Photo Credit: Bluewater
Pop-up stores as we know them have been with us since the late ‘90’s, but this fun retailing format has assumed a new relevance in recent times by becoming an antidote to the failing high street.
A pop-up retail space is a venue that is temporary, the idea is that something ‘pops up’ one day, then may have disappeared the next or is relocated and appears elsewhere.
Recent examples have been The Dollar Shave Club London pop-up in January 2017, where customers were able to test the products before their subscription service went live and YSL Beauty with a social media-focused pop-up ‘universe’ at London Heathrow Airport Terminal 2. This tied into the ‘retailtainment’ trend, with free makeovers, ‘tattooing’ sessions, virtual make–up try-on Ipads, a GIF photo booth and ‘ATM machine’ that dispensed free Black Opium samples.
Benefit Cosmetics also lived up to its quirky reputation with a space pod pop-up across the UK to debut the launch of its new ‘top secret product’.
Pop Up’s don’t necessarily need to sell anything, and their aim could be to increase brand awareness and create an emotional connection with the consumer. One such was the Marc Jacobs Daisy Pop-Up Tweet Shop, which dealt in ‘social currency’. The idea was that once you showed your Tweet to a member of staff, you would then receive the corresponding Marc Jacob’s product. A great way to stir up interest and buzz on social media.
The other benefits are numerous, as they are more affordable than permanent spaces due to their size and temporary nature. Lower rents can often be negotiated, as landlords prefer not to have empty properties. The short-term nature of the commitment is especially good for start-up businesses. Pop ups can adapt to business needs and can open when traffic & sales are high, and close in slower months – so they offer great flexibility.
They can be used to try out new products, locations and demographics, educate consumers, get real time feedback or even offload stock. What is more, the temporary nature creates a ‘get it while it lasts’ urgency. Exclusivity and scarcity can often prompt the shopper to take action!

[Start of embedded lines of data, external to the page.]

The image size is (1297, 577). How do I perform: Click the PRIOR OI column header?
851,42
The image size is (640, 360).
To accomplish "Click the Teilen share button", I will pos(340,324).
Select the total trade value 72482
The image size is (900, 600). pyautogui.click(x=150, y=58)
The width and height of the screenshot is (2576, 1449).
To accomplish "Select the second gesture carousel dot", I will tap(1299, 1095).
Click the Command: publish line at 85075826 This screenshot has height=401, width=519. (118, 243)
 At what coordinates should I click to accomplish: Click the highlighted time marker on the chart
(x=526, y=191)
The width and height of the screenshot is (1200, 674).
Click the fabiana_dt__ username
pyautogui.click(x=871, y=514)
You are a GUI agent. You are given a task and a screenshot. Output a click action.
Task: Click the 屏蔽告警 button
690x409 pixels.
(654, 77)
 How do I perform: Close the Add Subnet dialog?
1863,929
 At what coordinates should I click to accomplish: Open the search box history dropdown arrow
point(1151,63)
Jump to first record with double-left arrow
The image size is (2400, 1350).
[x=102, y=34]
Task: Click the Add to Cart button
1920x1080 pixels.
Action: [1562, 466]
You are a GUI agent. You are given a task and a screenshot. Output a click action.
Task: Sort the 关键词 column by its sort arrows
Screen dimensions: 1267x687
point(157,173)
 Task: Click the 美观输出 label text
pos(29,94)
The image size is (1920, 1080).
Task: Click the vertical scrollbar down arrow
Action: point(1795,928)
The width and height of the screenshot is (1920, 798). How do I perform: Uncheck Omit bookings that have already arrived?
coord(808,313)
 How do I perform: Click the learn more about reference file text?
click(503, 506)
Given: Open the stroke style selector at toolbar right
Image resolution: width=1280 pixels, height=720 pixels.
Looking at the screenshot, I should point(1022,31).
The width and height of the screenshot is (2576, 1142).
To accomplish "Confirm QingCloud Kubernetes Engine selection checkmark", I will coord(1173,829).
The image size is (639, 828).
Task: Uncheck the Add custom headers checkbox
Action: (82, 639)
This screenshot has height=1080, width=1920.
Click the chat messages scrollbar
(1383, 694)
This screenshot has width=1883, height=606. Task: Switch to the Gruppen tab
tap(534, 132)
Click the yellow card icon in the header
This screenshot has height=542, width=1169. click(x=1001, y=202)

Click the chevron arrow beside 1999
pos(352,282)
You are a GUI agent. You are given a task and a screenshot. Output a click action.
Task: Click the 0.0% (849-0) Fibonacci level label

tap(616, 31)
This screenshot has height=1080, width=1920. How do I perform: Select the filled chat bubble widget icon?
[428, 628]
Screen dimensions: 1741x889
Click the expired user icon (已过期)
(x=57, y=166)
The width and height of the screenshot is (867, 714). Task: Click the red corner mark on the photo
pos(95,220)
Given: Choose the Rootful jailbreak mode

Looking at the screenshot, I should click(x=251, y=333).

When & where can you have a pop-up store? Well, pretty much anytime and anywhere! From shopping malls to the high street, in empty retail spaces, in stores, galleries or bars, in stations and airports, at festivals, on beaches and even on board a ship. There have even been pop ups underwater and on the side of a mountain.
Things to look out for include finding the right location and securing the right lease length at a good price. There are sometimes long contract periods on technology such as POS systems. They need to be fitted out to look attractive and creative, as they need to maximise their exposure and impact in a short timescale.
Done right they are a creative blast of energy that can drive sales and PR, and leave the consumer looking for more.